Your assignment: Print exactly the line that contains "Custom Africa Safari Planner (123, 2500)" along with every line beneath it to the end of the records below, and omit pictures.

Saved data entries:

*** Block opens ***

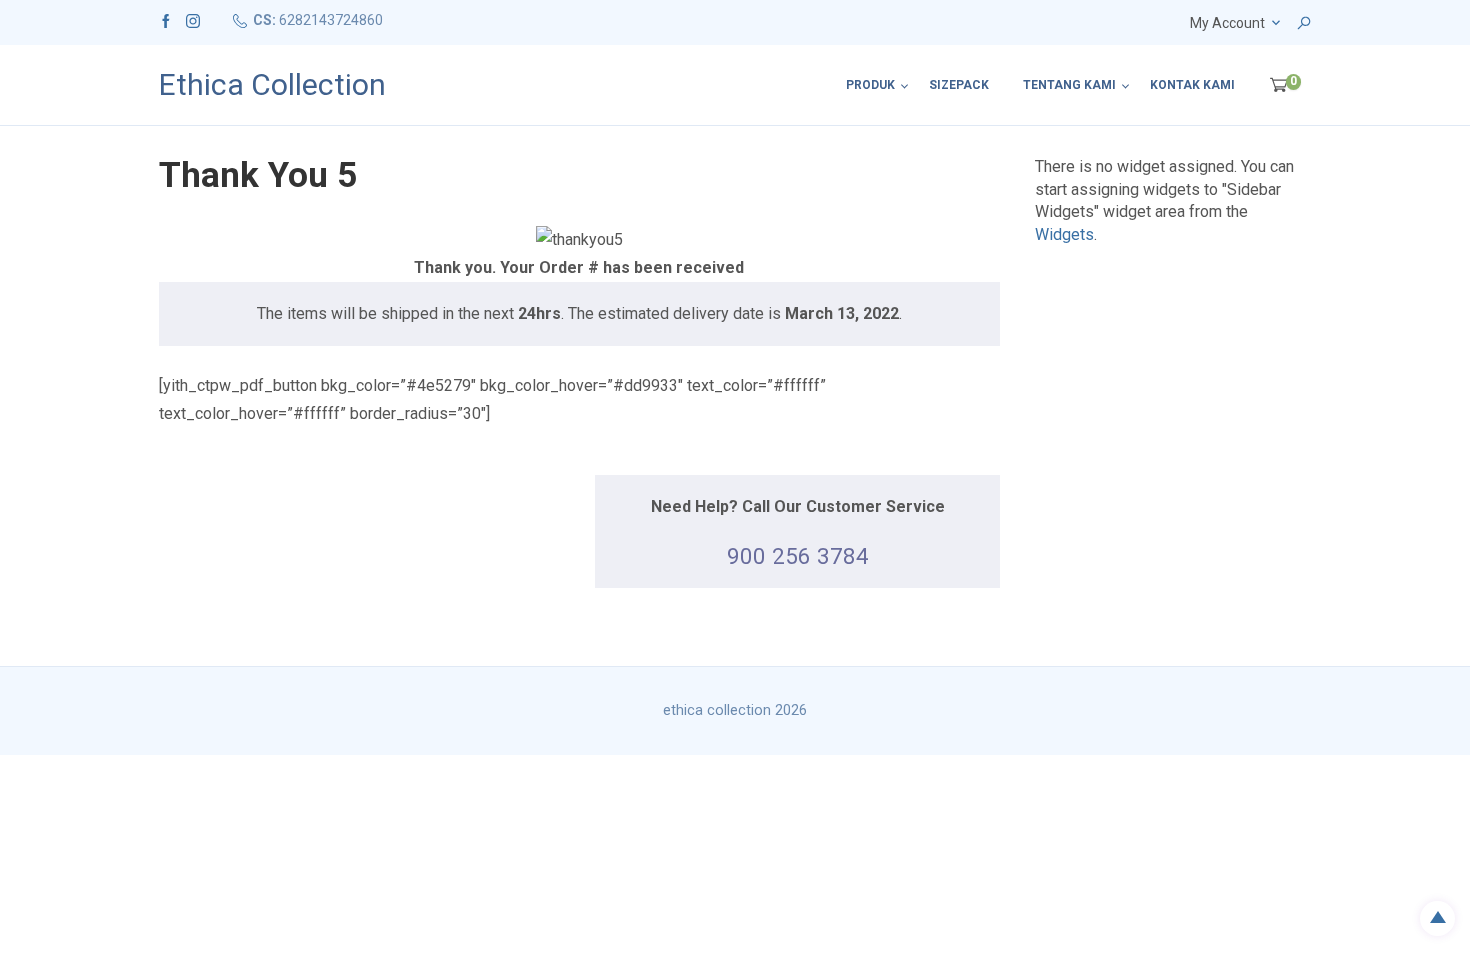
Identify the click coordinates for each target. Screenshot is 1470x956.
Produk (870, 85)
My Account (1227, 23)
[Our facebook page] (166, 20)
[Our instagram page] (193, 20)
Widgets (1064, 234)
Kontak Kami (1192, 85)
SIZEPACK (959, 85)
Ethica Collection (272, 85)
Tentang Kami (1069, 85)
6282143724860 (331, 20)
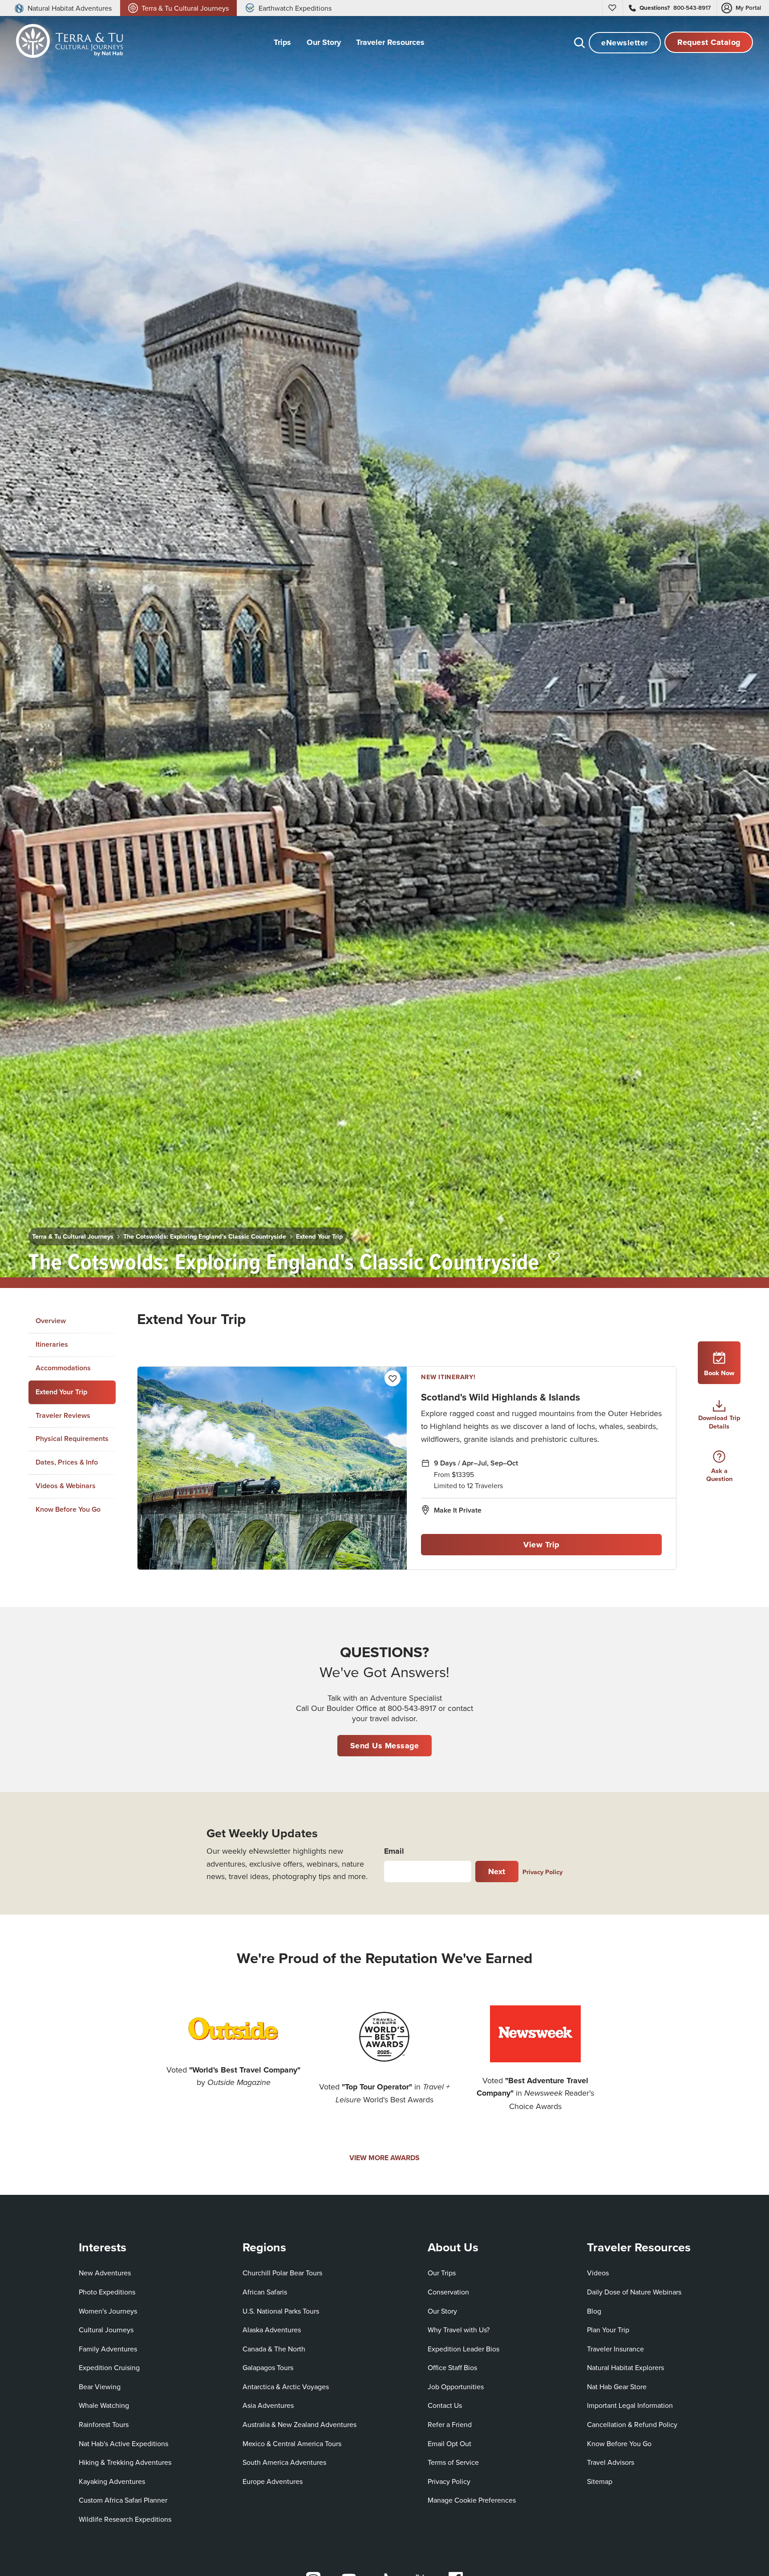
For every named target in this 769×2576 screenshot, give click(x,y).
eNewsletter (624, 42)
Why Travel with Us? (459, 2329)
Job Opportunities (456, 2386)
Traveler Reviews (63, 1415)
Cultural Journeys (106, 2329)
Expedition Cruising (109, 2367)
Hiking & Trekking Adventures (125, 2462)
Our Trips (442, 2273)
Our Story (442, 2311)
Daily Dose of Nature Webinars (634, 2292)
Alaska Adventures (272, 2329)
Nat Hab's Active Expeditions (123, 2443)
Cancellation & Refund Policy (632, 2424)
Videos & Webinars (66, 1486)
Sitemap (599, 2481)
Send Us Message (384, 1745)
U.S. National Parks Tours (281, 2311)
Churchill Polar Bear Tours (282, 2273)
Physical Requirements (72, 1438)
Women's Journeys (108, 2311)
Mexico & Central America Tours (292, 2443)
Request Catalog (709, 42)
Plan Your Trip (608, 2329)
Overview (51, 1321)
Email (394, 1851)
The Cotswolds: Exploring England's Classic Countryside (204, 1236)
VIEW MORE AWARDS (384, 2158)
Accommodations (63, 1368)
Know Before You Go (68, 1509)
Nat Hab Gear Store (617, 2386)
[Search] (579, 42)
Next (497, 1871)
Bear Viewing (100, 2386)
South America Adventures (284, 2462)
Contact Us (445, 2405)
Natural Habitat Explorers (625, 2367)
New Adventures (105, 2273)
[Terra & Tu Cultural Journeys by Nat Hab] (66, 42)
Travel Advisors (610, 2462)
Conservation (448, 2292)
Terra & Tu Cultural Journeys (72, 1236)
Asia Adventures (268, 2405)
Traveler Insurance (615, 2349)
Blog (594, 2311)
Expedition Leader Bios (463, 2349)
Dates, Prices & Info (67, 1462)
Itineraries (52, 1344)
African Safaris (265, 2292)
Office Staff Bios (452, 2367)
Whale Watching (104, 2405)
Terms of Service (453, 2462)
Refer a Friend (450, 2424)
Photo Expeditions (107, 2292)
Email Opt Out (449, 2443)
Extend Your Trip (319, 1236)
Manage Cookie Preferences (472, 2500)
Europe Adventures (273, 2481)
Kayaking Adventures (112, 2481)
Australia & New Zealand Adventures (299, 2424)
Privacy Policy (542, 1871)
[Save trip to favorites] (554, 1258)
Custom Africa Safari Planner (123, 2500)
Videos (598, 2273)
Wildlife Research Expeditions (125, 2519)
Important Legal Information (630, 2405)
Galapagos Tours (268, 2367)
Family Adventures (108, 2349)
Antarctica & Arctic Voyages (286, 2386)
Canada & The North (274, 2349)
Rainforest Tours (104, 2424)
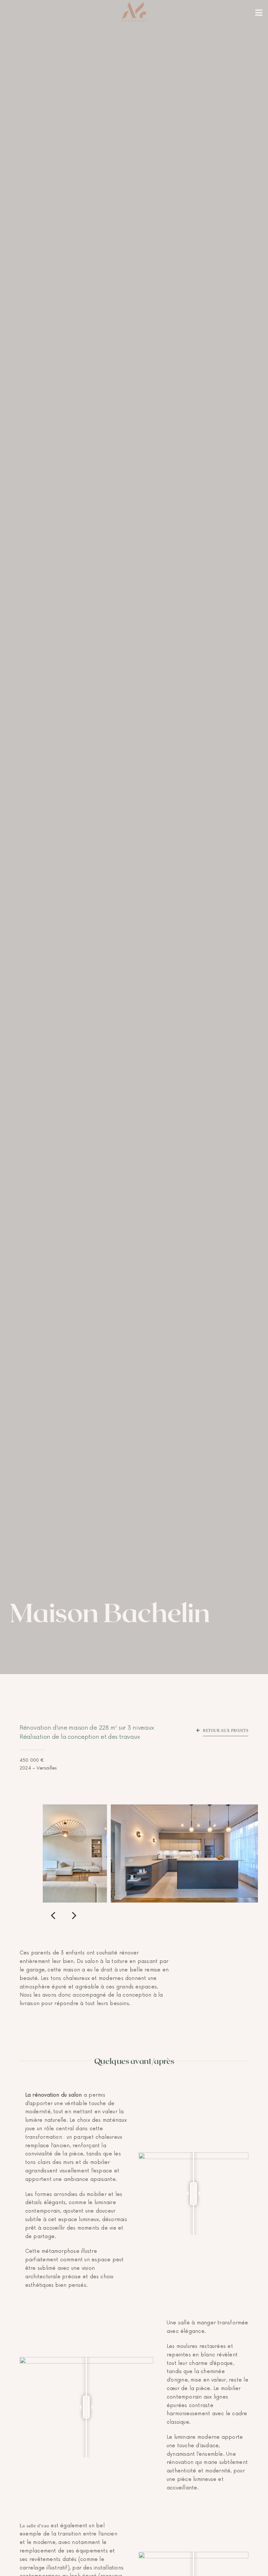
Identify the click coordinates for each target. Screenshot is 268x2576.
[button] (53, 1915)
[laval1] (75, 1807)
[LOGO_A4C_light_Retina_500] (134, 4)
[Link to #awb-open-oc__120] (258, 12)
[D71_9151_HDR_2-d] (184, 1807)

*** Block closes ***

Response to this task:
Custom Africa Safari Planner (123, 2500)
Videos (598, 2273)
Wildlife Research Expeditions (125, 2519)
Important Legal Information (630, 2405)
Galapagos Tours (268, 2367)
Family Adventures (108, 2349)
Antarctica & Arctic Voyages (286, 2386)
Canada & The North (274, 2349)
Rainforest Tours (104, 2424)
Identify the click coordinates for each target. Screenshot is 268x2576.
[button] (53, 1915)
[laval1] (75, 1807)
[LOGO_A4C_light_Retina_500] (134, 4)
[Link to #awb-open-oc__120] (258, 12)
[D71_9151_HDR_2-d] (184, 1807)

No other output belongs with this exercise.